[Stated task 1] According to the LibriSpeech recipe documentation below, which script takes care of data preparation?

[Extracted text]

%%

Add more doc for LibriSpeech recipe.

2025-08-17 13:12:19 +00:00 · 2021-08-24 17:20:50 +08:00 · 2021-08-24 17:20:50 +08:00 · 95601d8a1e
commit 95601d8a1e
parent 5b3cd5debd
4 changed files with 293 additions and 8 deletions
--- a/docs/source/recipes/librispeech/conformer_ctc.rst
+++ b/docs/source/recipes/librispeech/conformer_ctc.rst
@ -1,2 +1,277 @@
 Confromer CTC
 =============
+
+This tutorial shows you how to run a conformer ctc model
+with the `LibriSpeech <https://www.openslr.org/12>`_ dataset.
+
+
+.. HINT::
+
+  We assume you have read the page :ref:`install icefall` and have setup
+  the environment for ``icefall``.
+
+.. HINT::
+
+  We recommend you to use a GPU or several GPUs to run this recipe.
+
+
+Data preparation
+----------------
+
+.. code-block:: bash
+
+  $ cd egs/librispeech/ASR
+  $ ./prepare.sh
+
+The script ``./prepare.sh`` handles the data preparation for you, **automagically**.

%%

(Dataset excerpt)
%%

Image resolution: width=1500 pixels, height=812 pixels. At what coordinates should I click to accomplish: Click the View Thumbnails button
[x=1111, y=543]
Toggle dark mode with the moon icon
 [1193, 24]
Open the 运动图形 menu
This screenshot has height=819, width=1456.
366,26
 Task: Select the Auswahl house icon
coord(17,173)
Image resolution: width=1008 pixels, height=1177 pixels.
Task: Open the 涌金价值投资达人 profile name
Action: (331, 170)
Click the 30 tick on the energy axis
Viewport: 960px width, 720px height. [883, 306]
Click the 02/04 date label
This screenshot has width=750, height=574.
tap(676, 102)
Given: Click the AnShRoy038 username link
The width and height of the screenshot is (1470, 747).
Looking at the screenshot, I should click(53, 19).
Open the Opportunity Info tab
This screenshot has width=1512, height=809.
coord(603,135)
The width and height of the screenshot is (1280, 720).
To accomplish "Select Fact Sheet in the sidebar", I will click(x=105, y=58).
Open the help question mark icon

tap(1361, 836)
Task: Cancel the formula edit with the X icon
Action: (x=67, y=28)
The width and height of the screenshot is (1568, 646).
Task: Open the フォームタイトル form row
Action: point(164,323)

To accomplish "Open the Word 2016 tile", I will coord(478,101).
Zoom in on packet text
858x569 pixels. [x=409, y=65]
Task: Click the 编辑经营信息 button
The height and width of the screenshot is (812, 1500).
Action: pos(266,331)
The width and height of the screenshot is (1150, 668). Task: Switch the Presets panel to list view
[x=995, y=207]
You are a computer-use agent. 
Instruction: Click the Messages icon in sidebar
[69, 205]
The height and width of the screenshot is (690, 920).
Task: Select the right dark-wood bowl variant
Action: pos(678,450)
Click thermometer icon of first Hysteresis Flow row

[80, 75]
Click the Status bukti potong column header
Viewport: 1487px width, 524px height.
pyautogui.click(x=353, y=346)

%%

[Stated task 2] Shift every coordinate in the answers by 62 and reproduce the entries from the line containing "Task: Click the 编辑经营信息 button" down to the line containing "[x=995, y=207]", requests included. Give only those lines.

[Reply 1] The script ./prepare.sh handles the data preparation.

[Reply 2]
Task: Click the 编辑经营信息 button
The height and width of the screenshot is (812, 1500).
Action: pos(328,393)
The width and height of the screenshot is (1150, 668). Task: Switch the Presets panel to list view
[x=1057, y=269]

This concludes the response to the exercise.